On a DSLR we have four major sizes of sensors.

  1. Full frame "36x24mm's" which is the same size at 35mm film (Canon 5d (12m0), 5d Mark II(21mp), 1ds(11mp), 1ds Mark II(16.1mp), 1ds Mark III(21.1mp), Nikon D700(12mp), Nikon D3(12mp), Nikon D3s(12mp), Nikon D3x (24mp), Sony A900(24mp),
  2. 1.3x crop frames APS-H, 27.9×18.6mm. (Canon 1d(4mp), 1d Mark II(8mp), 1d Mark IIn(8mp), 1d Mark III(10.1), 1d Mark IV(16.1mp).
  3. 1.5 and 1.6 crop frames APS-C, 23.6×15.7mm (Nikon, Pentax, Sony), and 22.2×14.8mm (Canon), and these are all the rest of the DSLRs out there from Canon, Nikon, Pentax, Sony, ranging from 1-18mp currently.
  4. And finally we have the 4/3's sensors which are fairly new. They measure 17.3x13mm and are becoming very popular on pocket/travel sized DSLRs from Olympus and Panasonic.

Thank you advance for you continuing help with all my questions concerning photography issues.

By the way because there was no weekly column this week can I get a refund on the subscription price? 555

You bet. We'll get right on that.. 🙂


Please submit your questions to All questions will be answered and most will show up in the weekly column.

A Snapshot of Bangkok Images Week in Review *menu

Another busy week with a couple workshops and a few bids for commercial product photography. We continue to review some recent hardware acquisitions and will soon have full reviews available. We're also awaiting delivery of our new imaging monitors
from NEC. We're also giving our new GPS a thoroughly wringing out inside and outside Bangkok and hope to bring you a full review of this delightful device soon.

Meanwhile in the background we continue to work on our new website design and I'm pleased to say its taking shape.
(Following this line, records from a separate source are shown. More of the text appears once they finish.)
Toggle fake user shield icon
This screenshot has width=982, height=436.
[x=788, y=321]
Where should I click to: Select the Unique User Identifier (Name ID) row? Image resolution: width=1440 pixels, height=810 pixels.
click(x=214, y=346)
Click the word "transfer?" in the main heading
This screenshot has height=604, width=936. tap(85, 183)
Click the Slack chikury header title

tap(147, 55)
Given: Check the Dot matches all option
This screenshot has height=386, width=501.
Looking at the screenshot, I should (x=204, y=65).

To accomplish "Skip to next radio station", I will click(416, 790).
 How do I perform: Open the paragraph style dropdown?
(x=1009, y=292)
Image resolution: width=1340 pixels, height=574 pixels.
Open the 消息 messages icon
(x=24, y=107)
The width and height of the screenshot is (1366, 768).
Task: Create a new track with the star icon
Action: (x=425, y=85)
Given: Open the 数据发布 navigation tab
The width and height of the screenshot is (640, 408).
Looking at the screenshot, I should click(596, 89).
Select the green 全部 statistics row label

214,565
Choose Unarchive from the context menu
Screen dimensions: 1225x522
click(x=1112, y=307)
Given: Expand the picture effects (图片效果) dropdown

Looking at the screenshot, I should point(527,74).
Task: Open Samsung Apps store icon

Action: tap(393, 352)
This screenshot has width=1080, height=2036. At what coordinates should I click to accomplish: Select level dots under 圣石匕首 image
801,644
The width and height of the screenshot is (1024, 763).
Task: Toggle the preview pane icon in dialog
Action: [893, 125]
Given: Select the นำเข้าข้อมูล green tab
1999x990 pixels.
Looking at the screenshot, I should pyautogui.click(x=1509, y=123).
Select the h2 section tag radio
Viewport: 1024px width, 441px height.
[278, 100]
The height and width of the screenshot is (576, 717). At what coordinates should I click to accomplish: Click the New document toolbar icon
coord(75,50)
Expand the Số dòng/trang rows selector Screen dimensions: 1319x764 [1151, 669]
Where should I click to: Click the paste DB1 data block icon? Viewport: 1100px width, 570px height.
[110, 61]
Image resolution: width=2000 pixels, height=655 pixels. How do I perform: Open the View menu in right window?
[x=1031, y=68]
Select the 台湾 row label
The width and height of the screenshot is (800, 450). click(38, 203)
This isn't going to be a minor revision like before, but instead a totally new design from the image galleries to a brand new
discussion forum with content based on different membership levels. I can't wait to unveil this one!

Infocus Blog, Division of Time *menu

When I was small I thought I would grow up learning a profession, master my profession sometime before I reached the age of 30, and then spend my remaining years practicing my profession. Imagine my surprise to find I found it necessary to change my profession
more than twice. Imagine further that my current profession, digital photography, was in its infancy a decade ago, and today is in at most its juvenile stage. We have a long way to go.

Digital photography requires a great deal of practice, and a great deal of learning and keeping up with new technology. And because digital photography is so closely intertwined with all types of other technologies from the science of sensors, to leading
edge computer design, to the most innovative software development. The amount of information we need to digest and merge with previous knowledge appears to grow more in volume each year. Will we ever reach equilibrium?

I was giving thought to this subject over the last week when working with the new features of Lightroom Version 3 beta 2, reading about the new technology behind the "content-aware" functions of
Adobe's CS5, updating Phase One's Capture One Pro version 5.1.1., benchmarking my new SSD, testing out the newest GPS, and reading on the speculation of Canon's new 1ds Mark IV rumored to be announced at Photokina this year. How
much training on new technology did your profession require last week? I'm sure you can see where I'm going with this.

No matter how busy I get, no matter how many clients want to book workshops, I still must allot a significant portion of my (I don't want to say "free") available time to keeping up on an
ever growing list of trade websites, reading certain professional forums, and personally testing/learning about new technologies of all kinds. It rarely if ever demands less than every waking moment. I wonder if even doctors have this much
'new stuff' to learn? And I wonder will we ever reach equilibrium.